Eleanor Chambers’ granddaughter visits Rock Ledge

       Genealogy is a pleasant hobby for many people, but not a lot of folks can claim a family connection to people who have been immortalized as part of a historic site that attracts thousands of visitors a year.
       One who can is Lauren Dunbar, granddaughter of Eleanor Chambers, who between 1880 and 1900 had grown up in the Rock Ledge House, a featured building in what is now the Colorado Springs-owned Rock Ledge Ranch.
       “Every time I come here I'm overcome with emotion,” said Dunbar during a recent visit to the site with her husband Dick - her first since 2001. “To have this living history museum is like a window into time.”
       Eleanor, the daughter of Robert and Elsie Chambers (who built the Rock Ledge House), lived until the mid-'80s. In her lifetime, she served as a nurse in the Spanish- American War and sold apples during the Great Depression of the '30s. The city bought the Rock Ledge property in 1967, and Eleanor was excited about the idea of preserving it, her granddaughter recalled.

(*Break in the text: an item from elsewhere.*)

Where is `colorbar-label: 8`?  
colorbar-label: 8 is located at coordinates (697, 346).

       Dunbar herself, who first visited the ranch as a child in 1952, has been “thrilled out of my mind” to see the continuing improvements at the one-time homestead. One of these was the removal, in the early 1990s, of the stucco that had been installed over the large rock exterior walls her grandparents had used in building the house.
       The northern California resident has done some research into the family history. One aspect she delved into was the Chambers' apple orchard. Her grandfather had studied scientific farming with a particular interest in wheat farming. “So what were they doing with all these apples?” Dunbar asked, rhetorically. Her belief is that it was her great-grandmother Elsie, whose family had grown apples back East for generations, who spearheaded the orchard's creation.
       “Who knew about apples? Elsie did,” Dunbar laughed.
       Two of the original trees still exist at the ranch, with a new, commemorative orchard having been started in recent years.
       Another historical tidbit from Dunbar: The one authentic item in the Rock Ledge House is a sampler that had been handstitched in 1824. It hung on the wall, as it does now, when the Chambers were there, Dunbar said.
       Why did the Chambers move away (to California in 1900)? It's not known for sure, but Dunbar believes it may have been connected with the fire that destroyed the first Antlers Hotel in October 1898. At the time, the Chambers ranch was one of the chief suppliers of produce to the hotel, Dunbar said.
       In California, she has a business in which she documents people's personal histories. She is using that know-how to create a documentary of Rock Ledge; on her recent visit, she spent some of her time on that project.
       One ranch aspect she's particularly impressed with is the junior docent program, through which 65 children put in regular hours at the ranch, meeting the public while dressed in period costume.
       “I think that's astonishing,” she said.